◆ TASK
Please print every record below exactly as written, leaving out the pictures.

◆ Screenshot grounding data
____

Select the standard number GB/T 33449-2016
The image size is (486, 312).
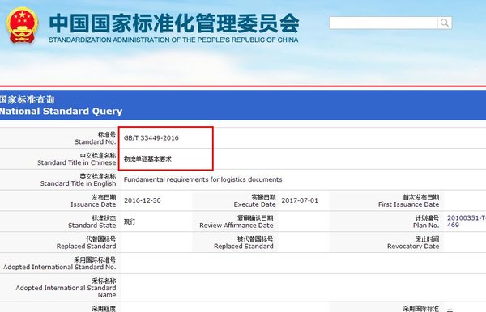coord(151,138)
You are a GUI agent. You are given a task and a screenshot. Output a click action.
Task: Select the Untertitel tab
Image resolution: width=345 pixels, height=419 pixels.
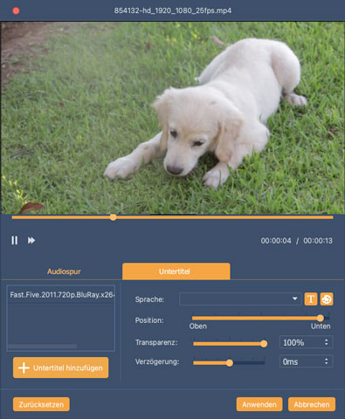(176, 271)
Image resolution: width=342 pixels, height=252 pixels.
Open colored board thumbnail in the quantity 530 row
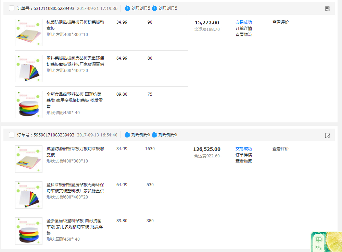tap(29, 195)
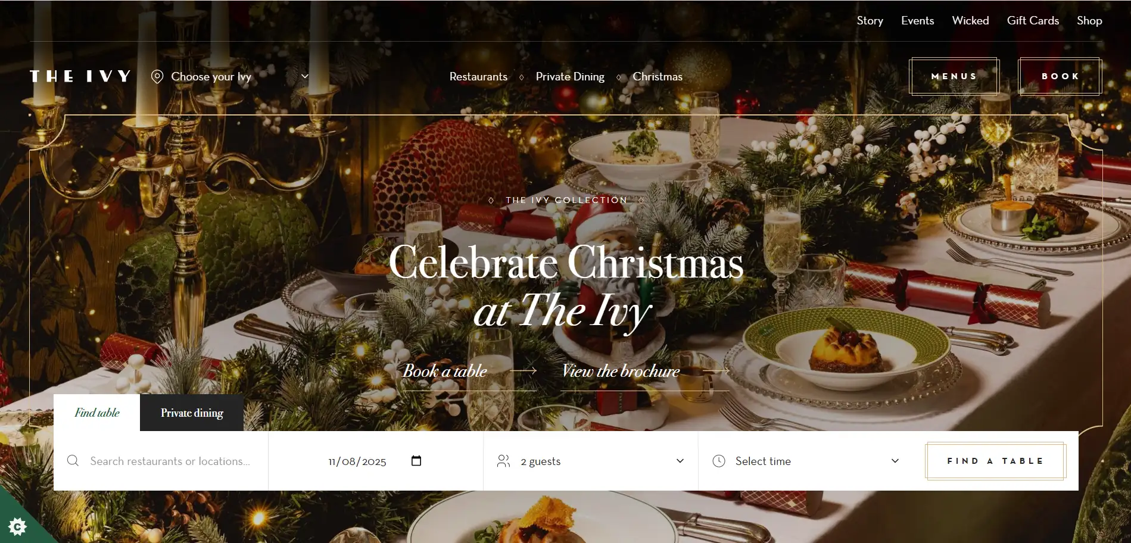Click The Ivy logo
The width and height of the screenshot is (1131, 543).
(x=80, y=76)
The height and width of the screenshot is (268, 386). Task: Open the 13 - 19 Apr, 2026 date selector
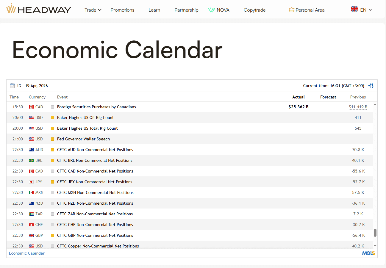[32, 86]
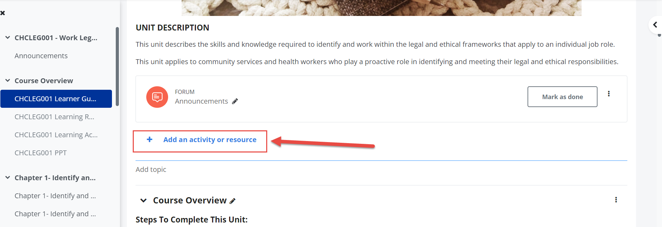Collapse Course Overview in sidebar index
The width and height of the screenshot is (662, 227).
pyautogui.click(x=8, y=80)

____

◆ TASK SOLUTION
Select the standard number GB/T 33449-2016
The image size is (486, 312).
coord(151,138)
You are a GUI agent. You are given a task and a screenshot. Output a click action.
Task: Select the Untertitel tab
Image resolution: width=345 pixels, height=419 pixels.
(176, 271)
Image resolution: width=342 pixels, height=252 pixels.
Open colored board thumbnail in the quantity 530 row
tap(29, 195)
Click The Ivy logo
The width and height of the screenshot is (1131, 543).
(x=80, y=76)
The height and width of the screenshot is (268, 386). Task: Open the 13 - 19 Apr, 2026 date selector
[32, 86]
Collapse Course Overview in sidebar index
The width and height of the screenshot is (662, 227).
pyautogui.click(x=8, y=80)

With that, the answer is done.